Material provided:
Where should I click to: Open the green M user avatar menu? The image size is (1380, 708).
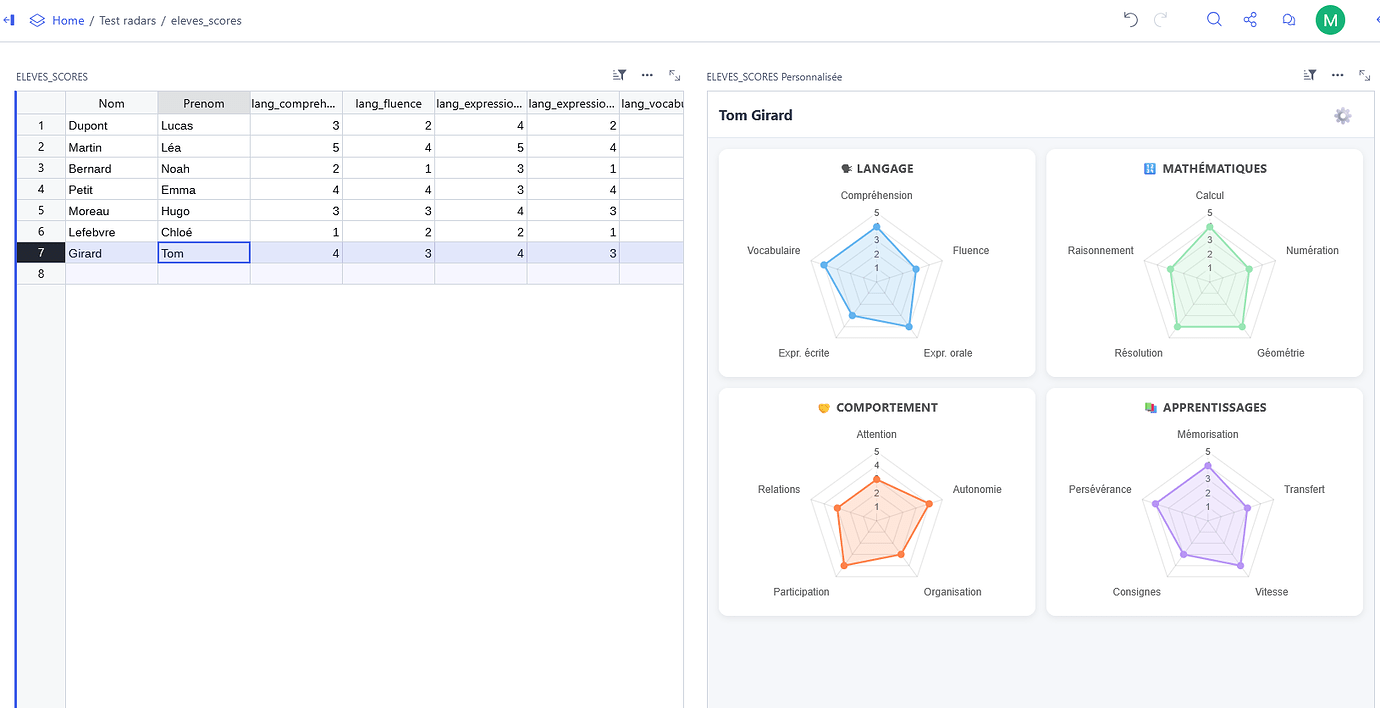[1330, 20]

==

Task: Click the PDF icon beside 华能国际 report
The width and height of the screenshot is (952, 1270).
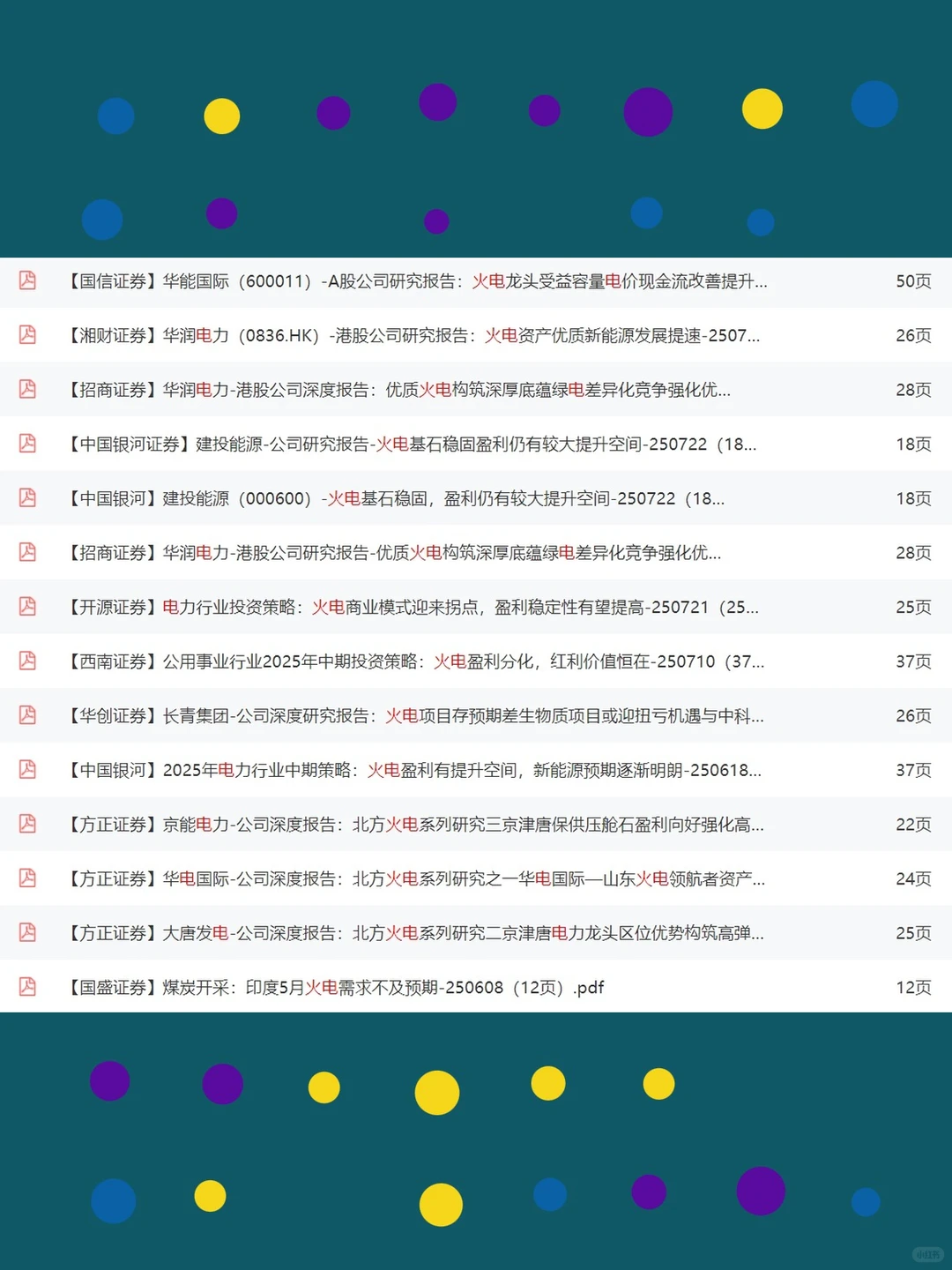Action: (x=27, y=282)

---

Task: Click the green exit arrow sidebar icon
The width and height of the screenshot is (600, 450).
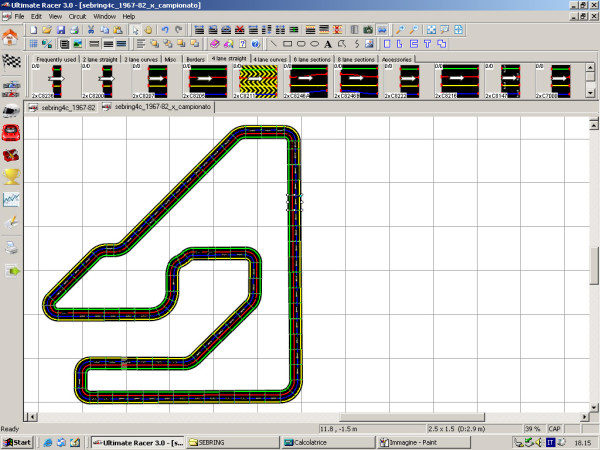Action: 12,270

Problem requirements:
In the material above, please count the lines that hold the word "icon" and answer with only that number.

Output below:
2